HarshK23/GSoC 2023.md

## GSoC 2023.md

      
    Raw
  

              GSoC 2023.md
            
          
    FFmpeg - Implementing Audio Overlay Filter | GSoC 2023

This project was part of Google Summer of Code 2023. The aim of the project was to implement the Audio Overlay Filter (aoverlay) as part of FFmpeg's libavfilter library, along with the necessary documentation.
The filter provides the functionality of replacing specified sections of an audio stream with another input audio stream. The possible use cases of the filter include censoring parts of an audio stream, adding a voiceover to correct/replace dialogues, or dubbing in another language.
After the GSoC period ended, FATE (FFmpeg Automated Testing Environment) regression tests were added for the filter.
What work was done

The filter has two modes of operation:


Timeline Mode

The user specifies the time interval in which the second input stream is supposed to be present in place of the first input stream in the output.
ffmpeg -i first.wav -i second.wav -filter_complex "aoverlay=enable='between(t,10,20)'" output.wav
The output in this case will have the second stream from t=10 seconds to t=20 seconds.


Default Mode

In case no time interval is specified by the user, the filter checks for any PTS (Presentation TimeStamp) gaps in the first input stream and inserts the second input stream in between those gaps such that the output stream's PTS values are monotonous.
ffmpeg -i first.wav -i second.wav -filter_complex "[0]aselect='not(between(t,4,8))'[temp];[temp][1]aoverlay[out]" -map "[out]" output.wav
The aselect filter in this case rejects all the audio samples from t=10 seconds to t=20 seconds in the first stream, creating a PTS gap. The aoverlay filter then detects the gap, and inserts the second input stream from t=10 seconds to t=20 seconds in the output.


Crossfading

Linear cross fading is performed between the two streams at points of transition from one stream to another.
The duration for the cross fading can be specified by the user as the option cf_duration.
ffmpeg -i first.wav -i second.wav -filter_complex "aoverlay=cf_duration=2:enable='between(t,10,20)'" output.wav
Cross fading works differently in the two modes:


Timeline Mode - The cross fade starts cf_duration/2 seconds before the transition and ends cf_duration/2 seconds after the transition, so that both the input streams are at 50% volume at the transition point.
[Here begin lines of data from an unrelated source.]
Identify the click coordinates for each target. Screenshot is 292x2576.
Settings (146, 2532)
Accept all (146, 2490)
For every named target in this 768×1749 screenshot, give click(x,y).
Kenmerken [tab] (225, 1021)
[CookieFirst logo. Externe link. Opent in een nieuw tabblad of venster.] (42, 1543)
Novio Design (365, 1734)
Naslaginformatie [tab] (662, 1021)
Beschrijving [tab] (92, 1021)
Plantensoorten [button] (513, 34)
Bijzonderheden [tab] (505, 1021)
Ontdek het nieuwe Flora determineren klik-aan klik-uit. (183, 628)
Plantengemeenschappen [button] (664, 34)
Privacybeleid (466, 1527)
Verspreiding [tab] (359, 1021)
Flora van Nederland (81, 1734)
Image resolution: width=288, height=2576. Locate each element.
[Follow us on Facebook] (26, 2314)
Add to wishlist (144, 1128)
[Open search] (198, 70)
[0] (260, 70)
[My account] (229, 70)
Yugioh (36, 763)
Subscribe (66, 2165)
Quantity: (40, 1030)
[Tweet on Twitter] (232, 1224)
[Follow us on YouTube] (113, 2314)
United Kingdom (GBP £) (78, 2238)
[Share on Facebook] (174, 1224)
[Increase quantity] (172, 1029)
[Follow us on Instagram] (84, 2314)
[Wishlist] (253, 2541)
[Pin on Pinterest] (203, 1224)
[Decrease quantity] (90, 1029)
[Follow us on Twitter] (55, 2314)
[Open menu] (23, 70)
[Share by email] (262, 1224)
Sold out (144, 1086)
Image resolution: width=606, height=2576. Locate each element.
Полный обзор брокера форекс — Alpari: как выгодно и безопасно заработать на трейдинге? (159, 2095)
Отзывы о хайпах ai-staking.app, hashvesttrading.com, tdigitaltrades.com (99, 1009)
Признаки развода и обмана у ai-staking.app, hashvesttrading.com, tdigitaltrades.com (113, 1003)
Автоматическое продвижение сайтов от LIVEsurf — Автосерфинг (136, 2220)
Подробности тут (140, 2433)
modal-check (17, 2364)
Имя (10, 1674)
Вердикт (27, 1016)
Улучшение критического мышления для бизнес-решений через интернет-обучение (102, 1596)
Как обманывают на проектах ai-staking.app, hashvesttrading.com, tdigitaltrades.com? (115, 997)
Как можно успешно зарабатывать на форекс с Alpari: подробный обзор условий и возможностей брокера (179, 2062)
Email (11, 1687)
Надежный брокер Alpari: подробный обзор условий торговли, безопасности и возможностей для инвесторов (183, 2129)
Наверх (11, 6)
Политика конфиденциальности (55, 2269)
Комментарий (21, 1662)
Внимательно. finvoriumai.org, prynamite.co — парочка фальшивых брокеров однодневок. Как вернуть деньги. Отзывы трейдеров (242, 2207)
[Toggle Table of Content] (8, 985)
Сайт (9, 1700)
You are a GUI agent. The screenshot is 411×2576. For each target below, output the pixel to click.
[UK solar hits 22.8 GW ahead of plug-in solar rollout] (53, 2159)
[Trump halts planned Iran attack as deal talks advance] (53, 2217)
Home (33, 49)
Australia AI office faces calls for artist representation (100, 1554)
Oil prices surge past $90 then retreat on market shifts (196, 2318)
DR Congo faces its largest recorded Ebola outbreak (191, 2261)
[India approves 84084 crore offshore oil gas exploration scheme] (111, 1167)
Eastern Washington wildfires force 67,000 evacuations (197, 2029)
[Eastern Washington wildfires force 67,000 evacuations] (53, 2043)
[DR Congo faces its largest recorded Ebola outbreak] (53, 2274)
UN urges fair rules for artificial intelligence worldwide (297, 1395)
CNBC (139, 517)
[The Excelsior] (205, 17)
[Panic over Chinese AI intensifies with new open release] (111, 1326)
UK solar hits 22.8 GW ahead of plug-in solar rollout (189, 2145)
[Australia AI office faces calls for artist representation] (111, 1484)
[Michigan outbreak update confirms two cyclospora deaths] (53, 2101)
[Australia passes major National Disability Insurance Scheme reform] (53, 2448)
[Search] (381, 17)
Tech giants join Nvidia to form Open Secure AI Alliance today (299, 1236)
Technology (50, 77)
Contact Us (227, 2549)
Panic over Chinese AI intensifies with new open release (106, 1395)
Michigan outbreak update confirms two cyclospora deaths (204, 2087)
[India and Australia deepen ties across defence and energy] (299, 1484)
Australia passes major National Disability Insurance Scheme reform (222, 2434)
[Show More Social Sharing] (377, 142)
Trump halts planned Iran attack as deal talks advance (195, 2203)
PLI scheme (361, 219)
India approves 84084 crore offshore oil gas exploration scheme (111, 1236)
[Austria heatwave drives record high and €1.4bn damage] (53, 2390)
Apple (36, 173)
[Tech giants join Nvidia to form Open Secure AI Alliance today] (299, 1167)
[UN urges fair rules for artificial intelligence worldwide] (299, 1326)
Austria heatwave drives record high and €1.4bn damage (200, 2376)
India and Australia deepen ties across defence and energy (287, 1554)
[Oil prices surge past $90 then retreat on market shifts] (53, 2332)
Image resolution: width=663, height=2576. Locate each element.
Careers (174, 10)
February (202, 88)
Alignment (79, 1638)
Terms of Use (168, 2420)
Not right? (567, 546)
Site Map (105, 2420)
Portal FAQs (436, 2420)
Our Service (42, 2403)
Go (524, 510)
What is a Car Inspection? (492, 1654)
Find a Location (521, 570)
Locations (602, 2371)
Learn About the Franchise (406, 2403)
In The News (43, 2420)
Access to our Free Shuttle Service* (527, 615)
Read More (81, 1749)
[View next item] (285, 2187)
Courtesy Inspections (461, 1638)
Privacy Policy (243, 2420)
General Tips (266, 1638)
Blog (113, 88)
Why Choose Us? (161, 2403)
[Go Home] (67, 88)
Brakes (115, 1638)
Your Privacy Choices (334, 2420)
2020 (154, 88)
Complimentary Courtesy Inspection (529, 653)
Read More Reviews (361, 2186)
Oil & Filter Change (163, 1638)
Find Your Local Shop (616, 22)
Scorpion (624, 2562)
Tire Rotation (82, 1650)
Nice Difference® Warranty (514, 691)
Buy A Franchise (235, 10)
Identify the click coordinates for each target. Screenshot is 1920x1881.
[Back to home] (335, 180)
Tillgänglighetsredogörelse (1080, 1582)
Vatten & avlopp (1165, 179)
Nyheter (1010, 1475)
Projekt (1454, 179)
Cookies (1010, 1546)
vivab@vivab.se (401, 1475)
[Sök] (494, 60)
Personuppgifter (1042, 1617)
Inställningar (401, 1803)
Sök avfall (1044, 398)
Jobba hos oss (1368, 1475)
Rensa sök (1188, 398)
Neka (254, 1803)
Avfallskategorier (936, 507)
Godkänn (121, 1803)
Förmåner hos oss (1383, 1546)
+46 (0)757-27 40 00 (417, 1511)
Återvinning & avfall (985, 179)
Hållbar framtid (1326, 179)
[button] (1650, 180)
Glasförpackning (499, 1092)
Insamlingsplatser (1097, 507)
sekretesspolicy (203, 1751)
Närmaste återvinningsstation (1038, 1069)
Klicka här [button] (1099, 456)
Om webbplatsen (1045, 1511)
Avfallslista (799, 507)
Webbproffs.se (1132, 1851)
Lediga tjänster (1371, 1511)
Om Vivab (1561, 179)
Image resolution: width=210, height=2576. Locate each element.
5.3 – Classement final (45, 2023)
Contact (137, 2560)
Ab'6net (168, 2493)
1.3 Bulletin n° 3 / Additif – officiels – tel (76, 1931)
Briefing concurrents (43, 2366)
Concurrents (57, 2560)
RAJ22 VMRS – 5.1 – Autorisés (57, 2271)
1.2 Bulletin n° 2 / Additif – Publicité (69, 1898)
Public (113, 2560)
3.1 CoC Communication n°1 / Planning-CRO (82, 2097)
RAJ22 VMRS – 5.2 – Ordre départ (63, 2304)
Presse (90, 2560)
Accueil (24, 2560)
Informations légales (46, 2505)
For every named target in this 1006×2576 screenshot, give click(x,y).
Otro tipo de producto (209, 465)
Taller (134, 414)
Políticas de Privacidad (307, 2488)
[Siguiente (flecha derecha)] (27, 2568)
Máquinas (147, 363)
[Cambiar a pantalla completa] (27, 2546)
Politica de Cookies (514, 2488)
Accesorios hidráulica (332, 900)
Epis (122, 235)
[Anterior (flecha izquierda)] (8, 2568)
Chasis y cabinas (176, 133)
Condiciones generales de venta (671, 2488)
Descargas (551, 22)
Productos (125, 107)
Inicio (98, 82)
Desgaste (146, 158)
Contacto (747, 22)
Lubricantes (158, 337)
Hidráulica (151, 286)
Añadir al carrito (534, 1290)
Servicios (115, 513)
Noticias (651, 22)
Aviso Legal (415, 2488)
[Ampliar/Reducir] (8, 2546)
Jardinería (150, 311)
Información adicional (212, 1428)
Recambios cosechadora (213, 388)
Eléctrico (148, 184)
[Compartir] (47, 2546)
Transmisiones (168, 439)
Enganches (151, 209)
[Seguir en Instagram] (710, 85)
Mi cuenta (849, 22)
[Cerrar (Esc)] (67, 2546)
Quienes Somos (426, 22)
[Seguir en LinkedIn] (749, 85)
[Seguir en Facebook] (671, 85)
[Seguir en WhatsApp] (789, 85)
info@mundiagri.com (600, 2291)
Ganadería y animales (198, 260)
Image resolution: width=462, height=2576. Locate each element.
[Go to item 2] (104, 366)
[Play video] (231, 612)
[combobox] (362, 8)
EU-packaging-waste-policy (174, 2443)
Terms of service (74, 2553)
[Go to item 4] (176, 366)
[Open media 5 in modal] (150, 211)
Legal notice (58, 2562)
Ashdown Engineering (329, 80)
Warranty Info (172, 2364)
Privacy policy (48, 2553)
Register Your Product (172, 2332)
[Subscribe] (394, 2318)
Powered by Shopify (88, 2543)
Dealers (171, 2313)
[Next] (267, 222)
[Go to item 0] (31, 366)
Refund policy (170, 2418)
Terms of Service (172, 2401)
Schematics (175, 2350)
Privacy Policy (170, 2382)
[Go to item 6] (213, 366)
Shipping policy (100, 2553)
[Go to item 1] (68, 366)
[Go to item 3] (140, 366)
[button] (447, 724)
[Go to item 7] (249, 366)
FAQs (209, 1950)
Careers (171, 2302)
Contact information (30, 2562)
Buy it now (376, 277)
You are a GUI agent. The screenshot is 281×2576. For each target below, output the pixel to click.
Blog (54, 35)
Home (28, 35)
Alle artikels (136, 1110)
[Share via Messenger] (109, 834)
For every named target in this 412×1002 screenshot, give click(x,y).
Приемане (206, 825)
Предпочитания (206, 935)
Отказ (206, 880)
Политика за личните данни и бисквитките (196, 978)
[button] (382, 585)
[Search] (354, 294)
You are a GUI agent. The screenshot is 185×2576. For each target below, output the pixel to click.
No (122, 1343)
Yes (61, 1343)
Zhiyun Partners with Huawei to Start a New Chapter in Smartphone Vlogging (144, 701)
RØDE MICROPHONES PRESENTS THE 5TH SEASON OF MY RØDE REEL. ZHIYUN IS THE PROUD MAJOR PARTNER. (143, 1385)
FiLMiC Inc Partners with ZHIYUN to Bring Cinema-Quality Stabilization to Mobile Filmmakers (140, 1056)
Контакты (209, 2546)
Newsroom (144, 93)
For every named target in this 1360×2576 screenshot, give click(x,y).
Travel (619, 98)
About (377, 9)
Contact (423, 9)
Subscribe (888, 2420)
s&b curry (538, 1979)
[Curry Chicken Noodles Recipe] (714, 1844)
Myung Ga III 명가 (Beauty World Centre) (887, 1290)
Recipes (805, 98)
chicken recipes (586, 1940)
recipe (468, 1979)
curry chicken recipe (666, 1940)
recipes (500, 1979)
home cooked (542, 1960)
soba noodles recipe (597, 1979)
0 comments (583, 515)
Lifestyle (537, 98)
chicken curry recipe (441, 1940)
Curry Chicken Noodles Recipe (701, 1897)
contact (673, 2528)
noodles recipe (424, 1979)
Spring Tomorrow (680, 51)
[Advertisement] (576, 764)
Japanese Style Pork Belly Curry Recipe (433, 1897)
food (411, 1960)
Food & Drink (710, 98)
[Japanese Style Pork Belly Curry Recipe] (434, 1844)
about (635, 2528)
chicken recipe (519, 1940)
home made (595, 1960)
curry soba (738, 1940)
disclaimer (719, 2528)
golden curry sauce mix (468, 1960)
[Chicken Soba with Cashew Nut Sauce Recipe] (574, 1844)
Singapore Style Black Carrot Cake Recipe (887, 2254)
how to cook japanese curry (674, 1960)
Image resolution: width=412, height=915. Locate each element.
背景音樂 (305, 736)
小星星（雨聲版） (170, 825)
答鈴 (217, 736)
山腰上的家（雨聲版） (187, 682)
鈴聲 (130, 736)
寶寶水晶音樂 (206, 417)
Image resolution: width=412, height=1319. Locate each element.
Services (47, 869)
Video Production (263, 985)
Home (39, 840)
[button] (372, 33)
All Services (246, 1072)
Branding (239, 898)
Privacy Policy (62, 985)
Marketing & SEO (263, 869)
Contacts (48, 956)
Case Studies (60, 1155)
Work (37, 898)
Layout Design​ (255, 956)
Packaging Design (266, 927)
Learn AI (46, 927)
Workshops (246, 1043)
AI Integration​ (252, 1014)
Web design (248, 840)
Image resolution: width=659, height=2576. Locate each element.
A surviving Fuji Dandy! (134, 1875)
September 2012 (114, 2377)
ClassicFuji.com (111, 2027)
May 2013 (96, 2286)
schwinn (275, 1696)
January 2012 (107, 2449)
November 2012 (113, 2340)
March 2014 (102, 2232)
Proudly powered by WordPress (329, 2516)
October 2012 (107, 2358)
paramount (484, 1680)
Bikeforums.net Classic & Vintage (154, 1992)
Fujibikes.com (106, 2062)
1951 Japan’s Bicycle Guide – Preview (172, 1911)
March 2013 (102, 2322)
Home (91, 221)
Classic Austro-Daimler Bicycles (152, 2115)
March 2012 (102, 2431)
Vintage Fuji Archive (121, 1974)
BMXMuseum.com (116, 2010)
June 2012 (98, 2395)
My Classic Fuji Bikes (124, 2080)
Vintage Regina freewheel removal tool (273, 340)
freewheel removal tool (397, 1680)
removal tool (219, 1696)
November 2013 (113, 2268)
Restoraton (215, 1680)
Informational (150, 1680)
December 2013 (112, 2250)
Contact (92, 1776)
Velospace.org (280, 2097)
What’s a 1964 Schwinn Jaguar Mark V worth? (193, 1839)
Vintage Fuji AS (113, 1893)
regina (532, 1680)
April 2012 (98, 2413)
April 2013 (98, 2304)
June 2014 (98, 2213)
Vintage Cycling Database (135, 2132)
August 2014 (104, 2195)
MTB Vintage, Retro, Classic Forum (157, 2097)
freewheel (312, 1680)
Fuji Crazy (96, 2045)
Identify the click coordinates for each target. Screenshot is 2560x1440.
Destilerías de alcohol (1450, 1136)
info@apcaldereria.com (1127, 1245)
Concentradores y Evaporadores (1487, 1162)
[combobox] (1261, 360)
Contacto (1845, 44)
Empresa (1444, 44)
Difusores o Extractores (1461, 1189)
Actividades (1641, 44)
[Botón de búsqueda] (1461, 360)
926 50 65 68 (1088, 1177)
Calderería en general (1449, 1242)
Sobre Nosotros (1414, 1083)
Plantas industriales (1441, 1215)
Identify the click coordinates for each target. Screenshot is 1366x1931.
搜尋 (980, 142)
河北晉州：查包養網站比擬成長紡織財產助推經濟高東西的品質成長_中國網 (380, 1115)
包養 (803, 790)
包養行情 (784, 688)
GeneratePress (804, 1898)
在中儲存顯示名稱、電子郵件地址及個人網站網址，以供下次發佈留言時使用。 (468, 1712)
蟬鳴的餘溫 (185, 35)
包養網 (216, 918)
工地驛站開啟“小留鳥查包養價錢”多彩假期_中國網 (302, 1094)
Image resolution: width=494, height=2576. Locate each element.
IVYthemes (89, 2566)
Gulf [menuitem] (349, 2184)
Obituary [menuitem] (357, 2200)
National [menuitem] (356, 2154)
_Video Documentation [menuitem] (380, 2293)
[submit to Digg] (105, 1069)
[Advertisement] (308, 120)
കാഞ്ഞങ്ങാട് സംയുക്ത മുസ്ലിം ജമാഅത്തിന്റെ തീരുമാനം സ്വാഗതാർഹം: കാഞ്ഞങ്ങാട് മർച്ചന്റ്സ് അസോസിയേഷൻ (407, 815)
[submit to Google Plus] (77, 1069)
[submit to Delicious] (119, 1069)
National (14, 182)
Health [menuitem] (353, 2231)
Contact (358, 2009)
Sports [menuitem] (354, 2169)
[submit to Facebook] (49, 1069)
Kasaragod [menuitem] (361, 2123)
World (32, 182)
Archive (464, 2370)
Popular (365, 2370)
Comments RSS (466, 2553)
Default Mode - The cross fade starts cf_duration seconds before the transition when shifting from the first stream to the second stream, such that the first stream's volume becomes 0% at the transition point. When shifting from the second stream back to the first stream at the end of the PTS gap, the cross fade starts at the transition and lasts for cf_duration seconds such that the first stream's volume starts at 0% at the transition and becomes 100% at the end of cf_duration seconds.


FATE tests for the four functions (timeline mode, defualt mode, and manual crossfading on both of these modes) have been added to ensure correct working in the future.
What code got merged

The patchset for the filter and the FATE tests is currently undergoing review at FFmpeg Patchwork
Link to the code

Commit for the code and the documentation
Commit for the FATE tests
What's left to do


Support for more types of cross fading (logarithmic, cubic, etc.).